Entrambi gli autori evidenziano come sia fondamentale partire dal conflitto per comprendere la politica: per Foucault la guerra è sempre presente, come condizione permanente della società basata sull’assenza di unità del corpo sociale, sulla sua diversità. Per Schmitt, d’altra parte, ad essere sempre presente è la possibilità della guerra, causata da un perenne stato d’allerta contro gli attacchi nemici. La discrepanza tra i due pensieri arriva nella comprensione completamente diversa dell’altra parte del conflitto: per il giurista tedesco, il nemico è lo xenos, lo straniero o, più semplicemente, l’altro. Invece per il filosofo francese, che teorizza una guerra prolifica proprio grazie all’eterogeneità sociale, non si può arrivare a parlare di nemico: l’avversario è colui che, nello scontro, riesce a far sentire la propria voce, negando la presenza di un soggetto sociale omogeneo.
Per Michel Foucault non c’è mai stata una distinzione tra guerra e pace: cosa significa essere pacifisti, se l’assenza di conflitti risulta impossibile? Cosa significa pace, se sono proprio i conflitti a portare alle più importanti conquiste? Si apre con queste domande l’intervento di Valeria Ricchiuti, che racconta come è proprio dal conflitto per eccellenza, la Seconda Guerra Mondiale, che è nato il concetto di diritti umani.
“Diritti umani e conflitti armati possono convivere, anzi, devono farlo”, spiega l’attivista di Amnesty International, “e devono farlo perché alla base della nozione di conflitto c’è l’idea di annientare l’altro, di deumanizzarlo” continua Valeria, riprendendo la teoria di Schmitt.

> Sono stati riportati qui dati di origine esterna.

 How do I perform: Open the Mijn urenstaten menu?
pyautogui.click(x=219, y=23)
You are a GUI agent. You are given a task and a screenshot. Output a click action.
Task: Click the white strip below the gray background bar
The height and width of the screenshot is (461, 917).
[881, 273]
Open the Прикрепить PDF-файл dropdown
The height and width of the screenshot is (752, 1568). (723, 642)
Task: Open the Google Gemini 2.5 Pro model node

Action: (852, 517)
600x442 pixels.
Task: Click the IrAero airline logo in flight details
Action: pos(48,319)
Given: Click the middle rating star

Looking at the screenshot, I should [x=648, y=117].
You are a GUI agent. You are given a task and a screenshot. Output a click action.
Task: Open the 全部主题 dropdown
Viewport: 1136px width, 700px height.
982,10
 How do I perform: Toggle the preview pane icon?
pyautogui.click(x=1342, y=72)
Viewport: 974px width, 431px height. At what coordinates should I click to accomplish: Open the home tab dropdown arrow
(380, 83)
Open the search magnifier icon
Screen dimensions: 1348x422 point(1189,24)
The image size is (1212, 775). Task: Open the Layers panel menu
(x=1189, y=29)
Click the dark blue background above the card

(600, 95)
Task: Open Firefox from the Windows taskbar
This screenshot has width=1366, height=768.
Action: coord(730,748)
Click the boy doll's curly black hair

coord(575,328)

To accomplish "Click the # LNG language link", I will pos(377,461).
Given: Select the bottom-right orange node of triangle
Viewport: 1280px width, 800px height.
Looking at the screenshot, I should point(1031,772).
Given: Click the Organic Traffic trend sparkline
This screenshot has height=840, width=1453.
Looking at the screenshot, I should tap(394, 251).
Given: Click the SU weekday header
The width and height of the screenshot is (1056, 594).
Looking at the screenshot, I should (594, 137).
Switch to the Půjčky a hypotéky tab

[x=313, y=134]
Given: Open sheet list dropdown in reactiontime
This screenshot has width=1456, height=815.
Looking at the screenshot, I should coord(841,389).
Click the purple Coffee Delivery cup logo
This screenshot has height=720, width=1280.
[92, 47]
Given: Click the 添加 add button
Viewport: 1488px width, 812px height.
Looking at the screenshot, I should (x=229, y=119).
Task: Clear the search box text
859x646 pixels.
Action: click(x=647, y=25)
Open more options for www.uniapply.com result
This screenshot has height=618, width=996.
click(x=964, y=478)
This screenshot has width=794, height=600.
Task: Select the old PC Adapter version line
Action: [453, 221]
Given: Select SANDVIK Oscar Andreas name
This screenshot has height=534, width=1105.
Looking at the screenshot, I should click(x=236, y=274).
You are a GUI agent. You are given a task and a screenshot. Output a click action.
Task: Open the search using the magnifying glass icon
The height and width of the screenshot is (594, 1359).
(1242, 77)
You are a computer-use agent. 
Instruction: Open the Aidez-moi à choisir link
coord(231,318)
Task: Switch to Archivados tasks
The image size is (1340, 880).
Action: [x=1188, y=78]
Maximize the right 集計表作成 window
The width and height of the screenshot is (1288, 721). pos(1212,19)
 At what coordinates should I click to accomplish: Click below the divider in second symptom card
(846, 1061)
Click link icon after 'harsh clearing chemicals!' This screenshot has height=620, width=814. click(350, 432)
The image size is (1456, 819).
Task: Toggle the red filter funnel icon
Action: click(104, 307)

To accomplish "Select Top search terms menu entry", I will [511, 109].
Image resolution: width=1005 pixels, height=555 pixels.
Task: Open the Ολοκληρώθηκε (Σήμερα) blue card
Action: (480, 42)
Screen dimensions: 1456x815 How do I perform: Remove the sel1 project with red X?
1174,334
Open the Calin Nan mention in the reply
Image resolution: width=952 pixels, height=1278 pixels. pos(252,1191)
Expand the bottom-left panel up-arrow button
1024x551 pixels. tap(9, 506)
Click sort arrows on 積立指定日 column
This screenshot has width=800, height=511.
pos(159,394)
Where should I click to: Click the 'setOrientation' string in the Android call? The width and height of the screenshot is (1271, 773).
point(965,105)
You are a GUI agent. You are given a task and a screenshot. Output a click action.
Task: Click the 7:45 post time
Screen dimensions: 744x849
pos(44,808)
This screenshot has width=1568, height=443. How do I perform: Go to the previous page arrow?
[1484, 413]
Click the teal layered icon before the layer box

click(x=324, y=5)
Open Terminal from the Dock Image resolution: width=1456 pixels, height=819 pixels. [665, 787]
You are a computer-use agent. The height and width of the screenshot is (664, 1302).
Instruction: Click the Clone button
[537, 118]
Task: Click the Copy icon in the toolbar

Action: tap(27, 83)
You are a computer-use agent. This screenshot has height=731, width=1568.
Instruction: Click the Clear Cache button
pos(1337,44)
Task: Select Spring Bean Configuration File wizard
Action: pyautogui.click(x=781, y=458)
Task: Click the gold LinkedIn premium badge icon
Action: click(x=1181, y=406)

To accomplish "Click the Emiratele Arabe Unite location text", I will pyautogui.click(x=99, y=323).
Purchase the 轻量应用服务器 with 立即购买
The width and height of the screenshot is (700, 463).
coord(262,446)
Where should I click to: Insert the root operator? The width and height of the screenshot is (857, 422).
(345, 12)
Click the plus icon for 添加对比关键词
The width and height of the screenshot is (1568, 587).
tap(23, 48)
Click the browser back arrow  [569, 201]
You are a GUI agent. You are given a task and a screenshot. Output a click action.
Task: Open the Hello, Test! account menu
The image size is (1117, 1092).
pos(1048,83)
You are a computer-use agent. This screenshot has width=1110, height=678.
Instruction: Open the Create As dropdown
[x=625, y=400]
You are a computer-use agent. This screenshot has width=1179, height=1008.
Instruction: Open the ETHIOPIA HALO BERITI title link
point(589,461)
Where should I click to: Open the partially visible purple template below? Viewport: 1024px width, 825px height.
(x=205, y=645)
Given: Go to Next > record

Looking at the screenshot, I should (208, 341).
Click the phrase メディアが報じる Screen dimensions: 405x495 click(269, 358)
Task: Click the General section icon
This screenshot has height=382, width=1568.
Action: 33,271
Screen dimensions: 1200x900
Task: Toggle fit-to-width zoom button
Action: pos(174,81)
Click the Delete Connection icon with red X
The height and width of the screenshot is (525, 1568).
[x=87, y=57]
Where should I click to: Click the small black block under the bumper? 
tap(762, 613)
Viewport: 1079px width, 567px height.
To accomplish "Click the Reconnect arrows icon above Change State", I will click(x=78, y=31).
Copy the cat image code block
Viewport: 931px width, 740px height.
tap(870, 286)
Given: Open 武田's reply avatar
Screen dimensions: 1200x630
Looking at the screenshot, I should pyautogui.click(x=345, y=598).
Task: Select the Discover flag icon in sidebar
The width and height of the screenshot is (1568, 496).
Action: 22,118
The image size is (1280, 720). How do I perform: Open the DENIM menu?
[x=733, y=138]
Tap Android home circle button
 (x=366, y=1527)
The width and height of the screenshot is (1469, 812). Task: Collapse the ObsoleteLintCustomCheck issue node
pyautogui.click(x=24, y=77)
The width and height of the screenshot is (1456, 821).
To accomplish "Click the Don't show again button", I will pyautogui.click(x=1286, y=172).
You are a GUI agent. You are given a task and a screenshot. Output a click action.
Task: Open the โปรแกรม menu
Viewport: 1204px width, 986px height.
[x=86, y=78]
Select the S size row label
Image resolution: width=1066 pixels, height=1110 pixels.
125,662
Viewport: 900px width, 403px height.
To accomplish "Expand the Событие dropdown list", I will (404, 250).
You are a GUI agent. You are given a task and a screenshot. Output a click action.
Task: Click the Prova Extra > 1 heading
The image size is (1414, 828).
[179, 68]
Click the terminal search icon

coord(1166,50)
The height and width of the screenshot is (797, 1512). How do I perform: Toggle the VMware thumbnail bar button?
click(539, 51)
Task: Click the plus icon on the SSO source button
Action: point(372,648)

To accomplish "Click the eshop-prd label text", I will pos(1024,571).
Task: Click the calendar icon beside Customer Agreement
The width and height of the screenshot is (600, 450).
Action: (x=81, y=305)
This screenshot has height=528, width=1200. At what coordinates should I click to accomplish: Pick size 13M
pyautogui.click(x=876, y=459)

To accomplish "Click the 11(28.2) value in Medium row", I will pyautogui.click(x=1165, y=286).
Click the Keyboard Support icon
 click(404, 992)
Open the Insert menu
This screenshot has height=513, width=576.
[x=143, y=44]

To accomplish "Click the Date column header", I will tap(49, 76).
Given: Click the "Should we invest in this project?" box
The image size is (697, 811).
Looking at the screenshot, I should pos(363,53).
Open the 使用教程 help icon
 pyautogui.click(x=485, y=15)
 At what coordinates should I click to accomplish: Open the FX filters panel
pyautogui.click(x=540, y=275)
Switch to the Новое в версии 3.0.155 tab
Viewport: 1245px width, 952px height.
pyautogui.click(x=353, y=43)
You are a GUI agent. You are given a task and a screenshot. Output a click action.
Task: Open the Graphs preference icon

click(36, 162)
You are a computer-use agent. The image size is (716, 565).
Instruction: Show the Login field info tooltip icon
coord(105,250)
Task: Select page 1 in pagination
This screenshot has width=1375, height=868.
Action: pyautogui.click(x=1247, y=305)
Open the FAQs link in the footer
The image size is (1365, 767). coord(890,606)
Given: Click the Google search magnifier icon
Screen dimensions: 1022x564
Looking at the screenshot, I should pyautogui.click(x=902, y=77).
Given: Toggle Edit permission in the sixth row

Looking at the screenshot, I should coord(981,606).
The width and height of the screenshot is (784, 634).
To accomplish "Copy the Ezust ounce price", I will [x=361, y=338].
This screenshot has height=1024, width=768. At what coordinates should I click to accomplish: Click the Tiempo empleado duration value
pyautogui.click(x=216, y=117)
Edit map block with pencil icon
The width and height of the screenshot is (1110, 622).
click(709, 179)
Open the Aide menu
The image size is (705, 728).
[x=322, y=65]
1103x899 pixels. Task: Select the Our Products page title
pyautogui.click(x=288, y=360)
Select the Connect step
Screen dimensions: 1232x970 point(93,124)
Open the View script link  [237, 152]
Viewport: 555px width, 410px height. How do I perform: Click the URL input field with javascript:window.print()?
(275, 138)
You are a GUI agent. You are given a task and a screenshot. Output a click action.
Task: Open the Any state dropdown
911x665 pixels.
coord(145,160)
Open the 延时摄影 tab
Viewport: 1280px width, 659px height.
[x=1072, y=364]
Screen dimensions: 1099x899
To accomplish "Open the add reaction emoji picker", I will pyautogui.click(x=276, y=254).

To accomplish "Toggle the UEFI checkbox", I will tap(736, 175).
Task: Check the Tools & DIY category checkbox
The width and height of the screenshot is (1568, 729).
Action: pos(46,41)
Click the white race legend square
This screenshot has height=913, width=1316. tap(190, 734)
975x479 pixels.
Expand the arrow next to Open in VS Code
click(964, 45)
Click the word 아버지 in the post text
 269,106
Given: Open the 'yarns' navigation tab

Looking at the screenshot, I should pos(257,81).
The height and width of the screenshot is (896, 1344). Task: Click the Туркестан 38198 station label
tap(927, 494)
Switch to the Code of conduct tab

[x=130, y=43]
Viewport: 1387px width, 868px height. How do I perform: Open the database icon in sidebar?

Seppur la Dichiarazione Universale dei Diritti Umani, che viene presentata dalla relatrice come una sorta di carta costituzionale dell’attivismo, rappresenti degli standard umani minimi che dovrebbero essere garantiti a tutti, bisogna riconoscere che in realtà trattasi di privilegi, più che di diritti. “È importante indignarsi laddove, quegli stessi diritti che noi riteniamo basilari, non vengono garantiti a qualcun altro”, ed è qui che subentra l’attivismo, che cerca di trasformare questa indignazione in azione, attraverso mobbing, collaborazione con diverse organizzazioni internazionali e, soprattutto, attività di reportistica.
Per permettere ai presenti di toccare con mano l’importanza del lavoro di attivismo svolto da organizzazioni come Amnesty, Valeria ne presenta uno dei report più profondi e ampi mai scritti: “Israel’s apartheid against Palestinians: Cruel system of domination and crime against humanity”, soffermandosi sull’utilizzo del termine “apartheid” in quanto, ancor prima della situazione bellica corrente, i palestinesi subivano la limitazione di ogni tipo di libertà, in una situazione di effettiva reclusione.
Dunque, alla luce di quanto detto, come si può “praticare la pace”? C’è mai stata una pace intesa come assenza di guerra, o siamo semplicemente stati in situazioni di tranquillità selettiva in cui i diritti diventano privilegi?